Faced with a budget deficit of $8.5 billion this year, the government set up a board to establish where sweeping public spending cuts could be made. Known colloquially as An Bord Snip ("an bord" is Irish for "the board") it has, after months of deliberation, identified where the scissors should be wielded.
Many government-funded bodies that lived well during the Celtic Tiger years — the period of rapid expansion that began in the mid-1990s and ended with the property crash of last year — are facing extinction. An Bord Snip’s targets for abolition range from the Department for Arts, Sports and Tourism to the Irish Film Board and the Army’s equestrian team. Among the most controversial of its recommendations are a reduction of welfare payments by 5 percent, which would bring savings of almost $1.4 billion and a cut in the child benefit that would save $710 million.
But almost every sector of society would feel the pain of the snips. Schools would have fewer teachers, art galleries and museums would start charging entrance fees, half the country’s police stations would be closed, some local governments would be abolished, several thousand civil servants would be paid off, potholes on country roads would be left unfilled and allowances for members of parliament would be slashed.
That last measure is about the only one popular with Irish voters, who generally blame politicians, bankers and property developers for the economic mess. The chairman of An Bord Snip, economist Colm McCarthy, even suggested abolition of the upper chamber of parliament, the Senate, dismissed by many as a talking shop (whose members love visiting the United States, where the title "senator" commands more respect than in Dublin).
The projected cuts do not stop at home. The Department of Foreign Affairs has been told it must cut back the diplomatic service, which includes 69 embassies and seven consulates, four of them in the U.S. (in New York, Boston, Chicago and San Francisco, where there are large Irish-American communities).
Formally known as the “Special Group on Public Service Numbers and Expenditure Programs,” An Bord Snip made public its two-volume report last week and since then the country has been in an uproar.
Thousands of angry farmers besieged the Cavan office of Minister for Agriculture Brendan Smith to protest new cuts in agriculture subsidies.
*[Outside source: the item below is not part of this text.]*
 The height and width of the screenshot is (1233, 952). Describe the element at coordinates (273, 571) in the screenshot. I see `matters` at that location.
Garry Hynes, chairwoman of the Arts Council, called the proposed abolition of the Film Board “an outrageous and an extraordinary insult” to Irish filmmakers. Unemployed workers and parents of special needs children wept with anguish on radio talk shows at the prospect of losing income and services.
Meanwhile, the Irish National Organisation of the Unemployed complained that the less well-off in society were being asked “to pay for the failings of the Celtic Tiger.” The Irish Primary Principals Network forecast that many schools would go bankrupt. Trade Unions and interest groups across the country are gearing up for a fight, as the beleaguered Irish cabinet considers how many of the scores of recommended cuts to implement.
Prime Minister Brian Cowen warned that no area of public expenditure would be immune from the scissors. He has little alternative but to accept the bulk of the recommendations because of the dire state of the public finances due to a collapse in tax revenue associated with the bursting of the property bubble and the contraction of the economy by 8-10 percent this year.
Government spending in 2009 will be $104 billion and income only $75 billion. Ireland faces turbulent times ahead and the government, an uneasy coalition of Fianna Fail and the tiny Green Party, could fall. But the alternative to spending cuts would be a return to the era of high income taxes, which would stall a return to growth.
“Hard, bitter choices will have to be taken,” said Mark Hennessy, political correspondent for The Irish Times, “whether by a government chosen by the Irish people — or by the International Monetary Fund.”